Martha Bulyk, Ph.D.
Professor of Medicine and Pathology
Brigham & Women’s Hospital and Harvard Medical School
“Transcription factor – DNA interactions: unraveling new twists in molecular recognition, genetic variation, and gene regulation”
The interactions between transcription factor (TFs) and their DNA binding sites are an integral part of the gene regulatory networks within cells. Sequencing of exomes and genomes has revealed abundant genetic variation affecting the coding sequences of human TFs. In surveying TF variant alleles found in individuals of diverse ancestries and families with Mendelian diseases, we have found variants that affect DNA-binding affinity or specificity and have identified thousands of rare alleles likely to alter their DNA-binding activity.
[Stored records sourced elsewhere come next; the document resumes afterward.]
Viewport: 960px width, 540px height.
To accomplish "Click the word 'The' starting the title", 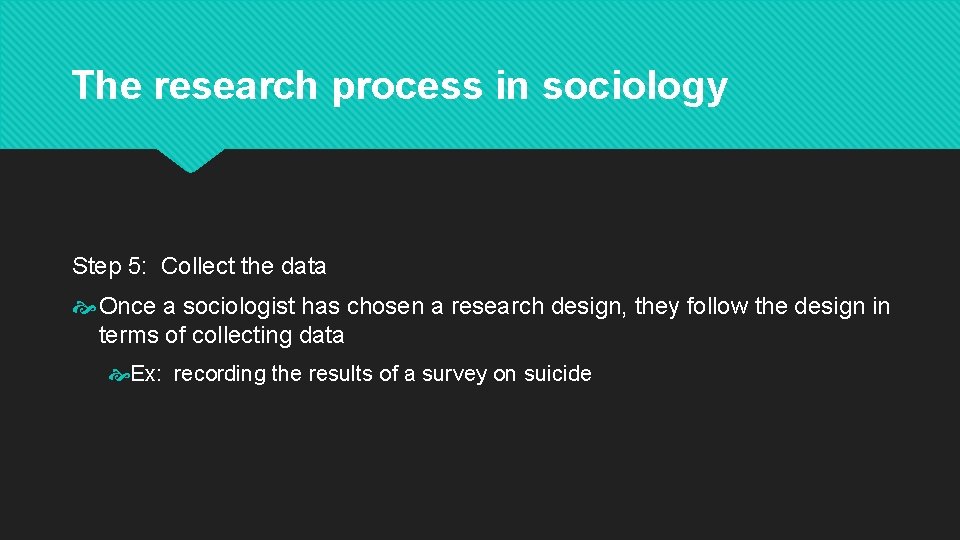I will [107, 86].

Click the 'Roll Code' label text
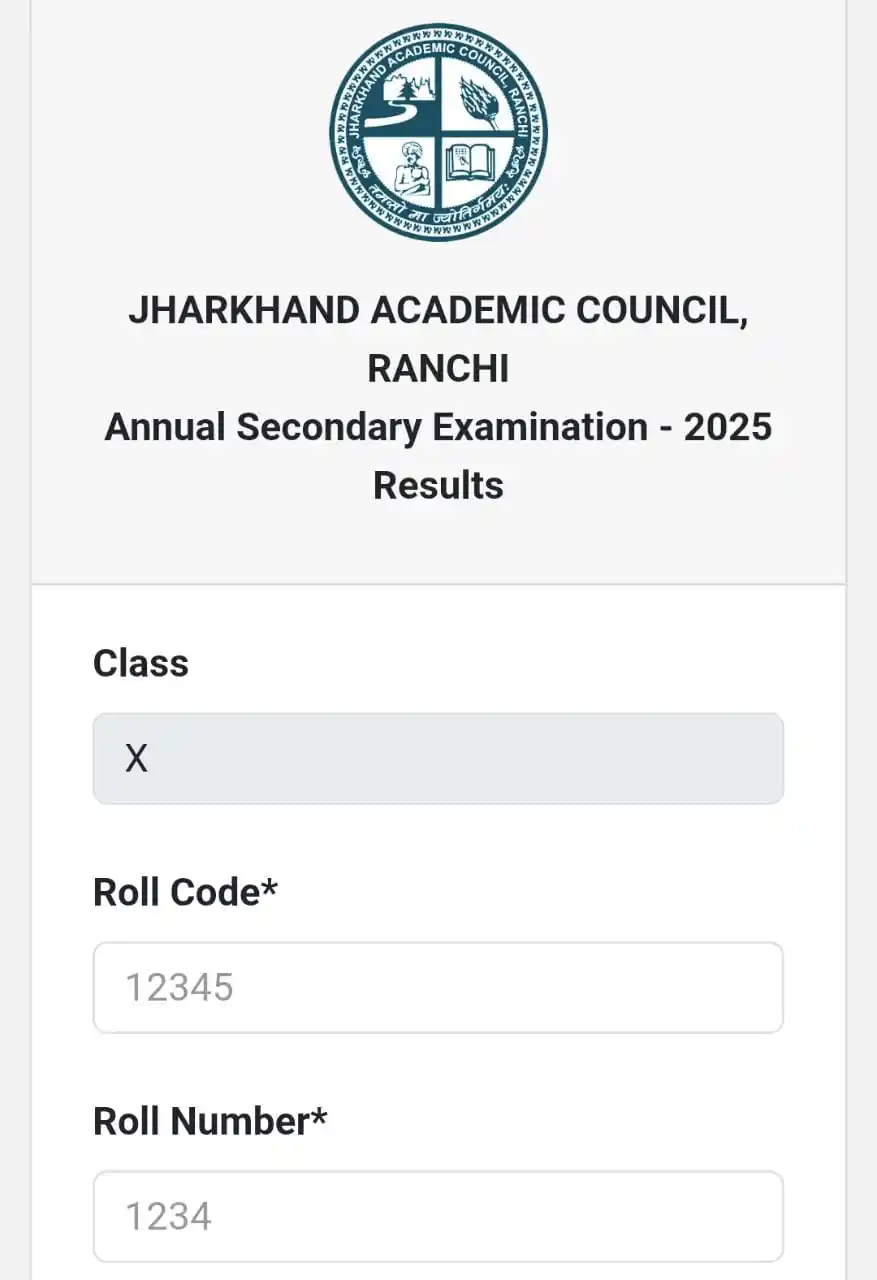click(x=177, y=892)
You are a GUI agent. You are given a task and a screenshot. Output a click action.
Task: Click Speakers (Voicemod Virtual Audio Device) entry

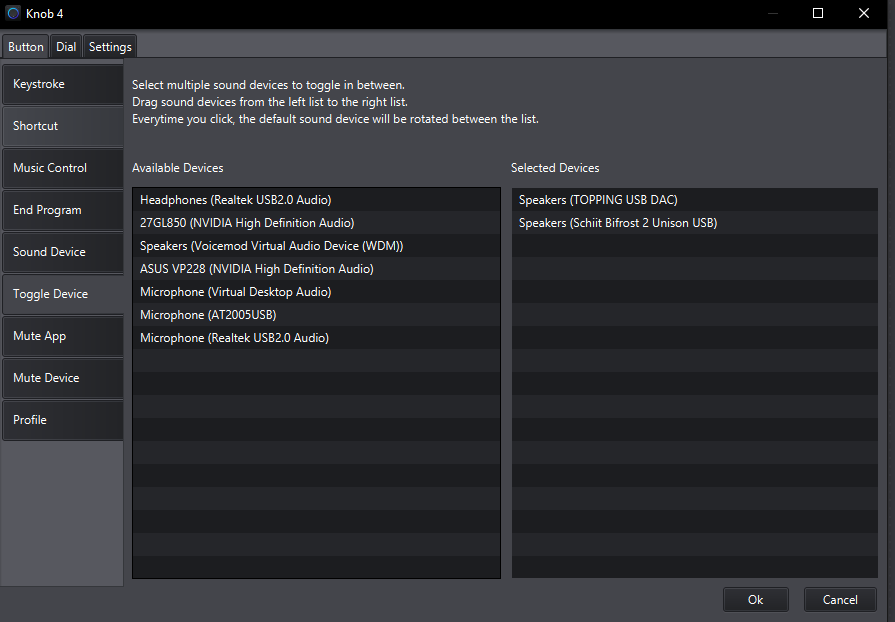[271, 246]
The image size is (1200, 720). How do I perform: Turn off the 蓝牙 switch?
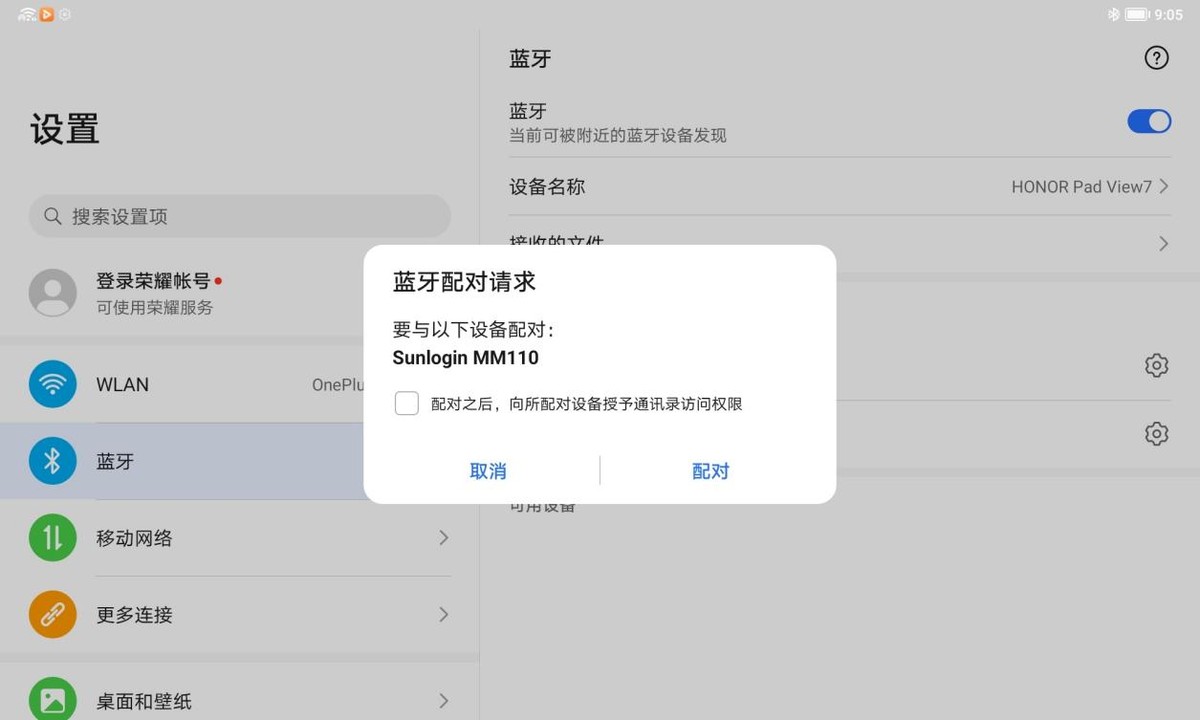click(x=1149, y=121)
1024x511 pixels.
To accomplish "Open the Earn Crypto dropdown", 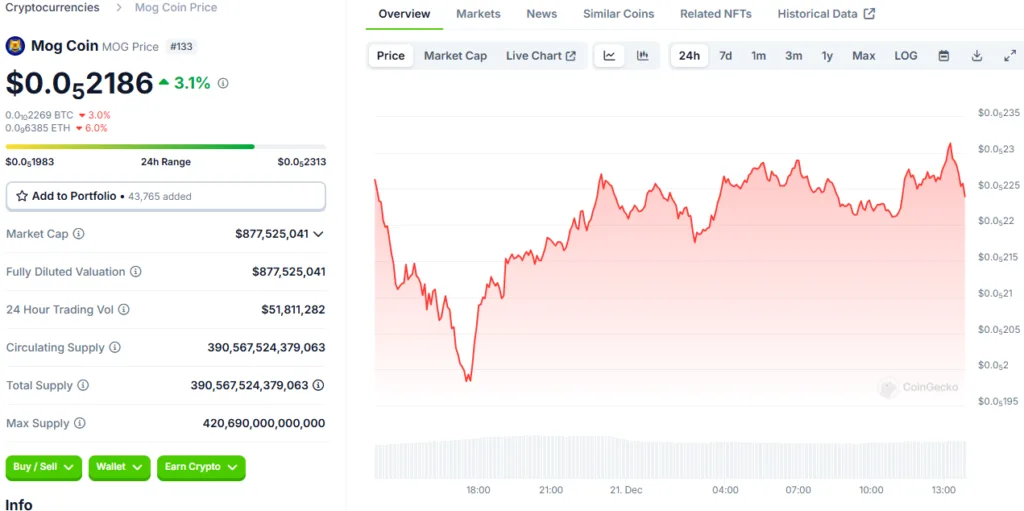I will (201, 467).
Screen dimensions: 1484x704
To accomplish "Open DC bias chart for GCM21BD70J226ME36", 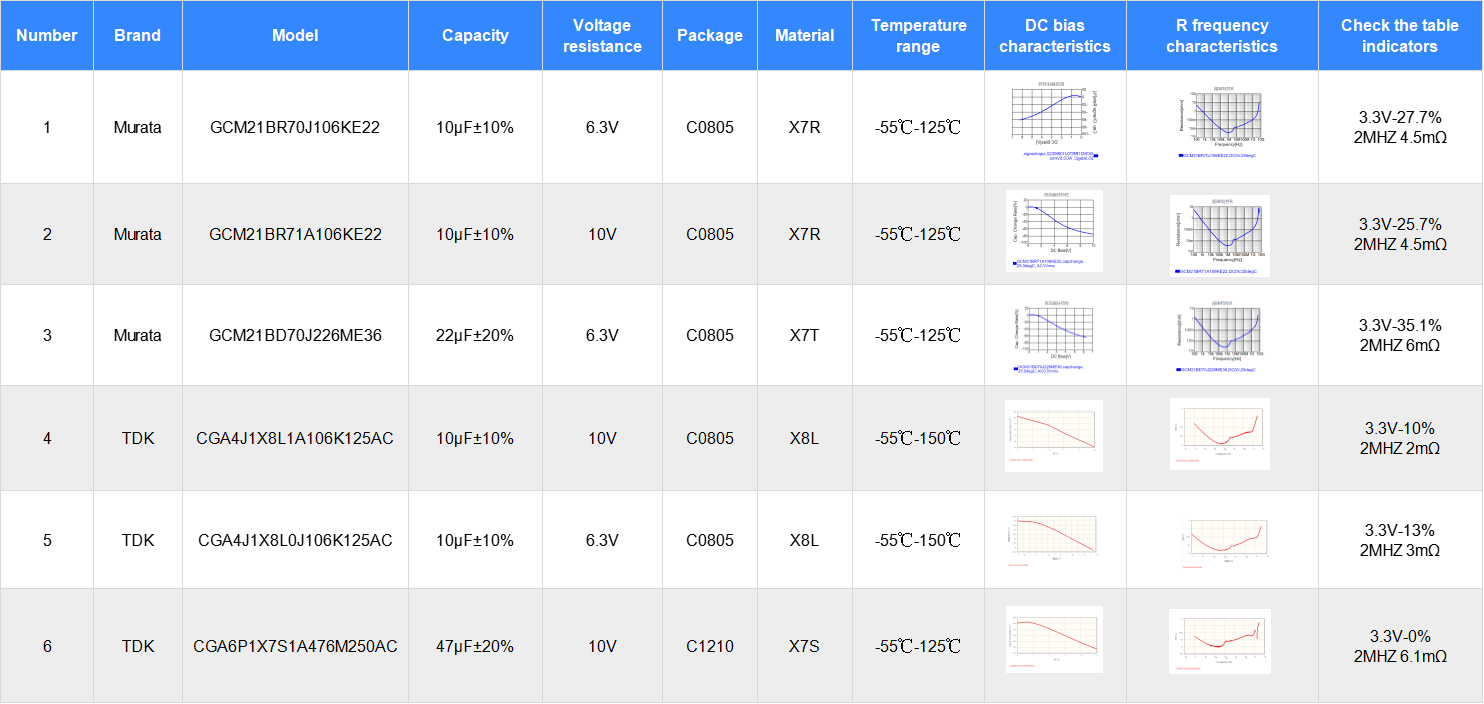I will (x=1054, y=335).
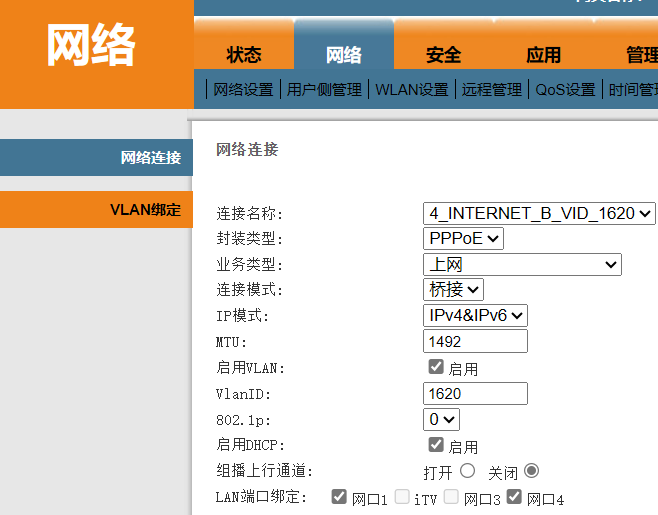658x515 pixels.
Task: Toggle the 启用DHCP checkbox
Action: (436, 445)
Our results suggest that most individuals have unique repertoires of TF DNA-binding activities. Accurate prediction of the effects of mutations on TF DNA binding requires understanding of the determinants of TF-DNA binding activity. Analysis of forkhead class of TFs has revealed the evolution of recognition of an alternate motif that is strikingly different from the canonical forkhead motif; surprisingly, some forkhead TFs are bispecific, recognizing two very different motifs. Our recent structural and biochemical studies of forkhead TFs have revealed the basis for such bispecificity. Understanding how gene regulatory patterns are specified also requires an understanding of cis-regulatory elements. While transcriptional enhancers have been studied extensively, few transcriptional silencers have been identified and they remain poorly understood. In recent work, we have identified tissue-specific silencers in Drosophila embryos, assayed their regulatory activities, examined their genomic features and chromosomal interactions, and suggest models for how they may exert their regulatory effects.